Comparison of replication efficiency of parental and mutant viruses. (A) The growth kinetics of parental HuN4 and mutant viruses (HuN4-3′-UTR-C9T and HuN4-3′-UTR-17+G). LOD: limit of detection. Asterisk (*) indicates a significant difference between HuN4 and HuN4-3′-UTR-C9T. (*, p < 0.05). Pound (#) indicates a significant difference between HuN4 and HuN4-3′-UTR-17+G (#, p < 0.05). (B) The growth kinetics of parental HuN4 and mutant viruses (HuN4-3′-UTR-A117G and HuN4-3′-UTR-A119G). LOD: limit of detection. Delta (δ) indicates a significant difference between HuN4 and HuN4-3′-UTR-A117G (δδδ, p < 0.001). Phi (φ) indicates a significant difference between HuN4 and HuN4-3′-UTR-A119G (φφφ, p < 0.001). (C) Plaque morphology of the parental PRRSV HuN4 and mutant viruses in Marc-145 cells. (D) The diameters of viral plaques were measured and analyzed.
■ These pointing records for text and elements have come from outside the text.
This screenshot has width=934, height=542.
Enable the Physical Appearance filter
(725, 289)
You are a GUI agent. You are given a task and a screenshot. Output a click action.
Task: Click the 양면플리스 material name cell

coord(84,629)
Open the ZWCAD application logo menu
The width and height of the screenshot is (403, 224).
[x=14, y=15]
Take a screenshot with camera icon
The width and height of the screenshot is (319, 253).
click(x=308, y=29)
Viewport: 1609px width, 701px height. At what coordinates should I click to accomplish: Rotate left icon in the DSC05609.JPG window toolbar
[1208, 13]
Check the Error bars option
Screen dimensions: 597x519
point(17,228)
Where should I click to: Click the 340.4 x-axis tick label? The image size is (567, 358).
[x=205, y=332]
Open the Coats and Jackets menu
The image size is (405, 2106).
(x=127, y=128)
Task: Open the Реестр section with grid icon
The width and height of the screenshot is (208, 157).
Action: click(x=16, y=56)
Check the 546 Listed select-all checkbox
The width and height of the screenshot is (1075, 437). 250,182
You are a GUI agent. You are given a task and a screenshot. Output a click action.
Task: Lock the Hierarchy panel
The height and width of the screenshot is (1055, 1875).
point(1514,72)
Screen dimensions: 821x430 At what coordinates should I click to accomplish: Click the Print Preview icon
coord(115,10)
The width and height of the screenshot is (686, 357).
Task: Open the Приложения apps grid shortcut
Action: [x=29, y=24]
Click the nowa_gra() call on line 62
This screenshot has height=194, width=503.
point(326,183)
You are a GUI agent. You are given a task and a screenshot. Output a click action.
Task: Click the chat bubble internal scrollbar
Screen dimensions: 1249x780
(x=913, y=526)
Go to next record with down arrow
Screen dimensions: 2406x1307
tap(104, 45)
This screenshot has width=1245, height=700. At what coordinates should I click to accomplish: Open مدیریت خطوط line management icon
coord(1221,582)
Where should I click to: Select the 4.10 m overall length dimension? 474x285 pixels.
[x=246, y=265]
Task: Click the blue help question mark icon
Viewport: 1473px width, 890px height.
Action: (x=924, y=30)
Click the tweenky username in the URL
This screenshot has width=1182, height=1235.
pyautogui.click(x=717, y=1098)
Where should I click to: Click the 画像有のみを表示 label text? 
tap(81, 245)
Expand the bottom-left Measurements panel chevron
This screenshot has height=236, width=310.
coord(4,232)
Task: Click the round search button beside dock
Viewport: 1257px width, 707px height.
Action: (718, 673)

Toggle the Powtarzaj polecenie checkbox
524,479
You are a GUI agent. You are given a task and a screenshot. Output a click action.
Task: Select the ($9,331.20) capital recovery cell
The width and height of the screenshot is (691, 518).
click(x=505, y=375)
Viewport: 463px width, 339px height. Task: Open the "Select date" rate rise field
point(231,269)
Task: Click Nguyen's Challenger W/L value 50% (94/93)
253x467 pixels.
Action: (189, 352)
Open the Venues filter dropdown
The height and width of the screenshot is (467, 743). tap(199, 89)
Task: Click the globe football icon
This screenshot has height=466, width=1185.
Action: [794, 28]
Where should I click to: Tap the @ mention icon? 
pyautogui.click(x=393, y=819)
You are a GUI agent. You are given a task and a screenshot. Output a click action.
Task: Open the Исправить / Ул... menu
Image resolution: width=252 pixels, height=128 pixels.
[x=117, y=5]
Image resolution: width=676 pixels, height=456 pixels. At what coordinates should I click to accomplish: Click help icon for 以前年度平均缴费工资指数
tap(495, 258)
Asterisk (*) indicates a significant difference between HuN4 and its mutant viruses (***, p < 0.001).

Figure 5

The proportion and mutations in the 3′-UTR motif of different PRRSV lineages. (A) The proportion of differential lineage PRRSVs based on all available full-length sequences of PRRSV-2 strains (n = 765) in 1991–2019. (B) Different mutation patterns of 117–120th of 3′-UTR in different lineage PRRSVs. The representative strain of each lineage, together with the amount of PRRSV strains in corresponding mutation patterns, was listed on the right side of the sequences.

Figure 6

The effects of different 3′-UTR motifs on PRRSV replication. (A) Schematic diagram of luciferase plasmids used for Luciferase reporter assay analysis. (B) The effects of different 3′-UTR motifs on PRRSV replication. The 3′-UTR mini-genome system mutant plasmids and Renilla luciferase plasmid were co-transfected to Marc-145 cells. After 24 h post-transfection, cells were infected with 0.1 MOI PRRSV HuN4 for another 24 h, and then firefly luciferase activity was measured. Asterisk (*) indicates a significant difference between parental and mutant viruses. (*, p < 0.05; ***, p < 0.001).

Figure 7

The pseudoknot structure in the 3′-UTR. (A) A possible pseudoknot in the 3′-UTR was formed and involved in PRRSV replication after deleting the 49 nucleotides at the 5′-terminal of 3′-UTR. The truncated 3′-UTR secondary structures of L1-NADC30, L3-QYYZ, L5-VR-2332 and L8-HuN4 are shown. (B) The nucleotides involving in the formation of pseudoknot are depicted in gray, and base–pairing interaction is depicted by lines. The predicted pseudoknot structure was based on the 3′-UTR sequence of PRRSV HuN4.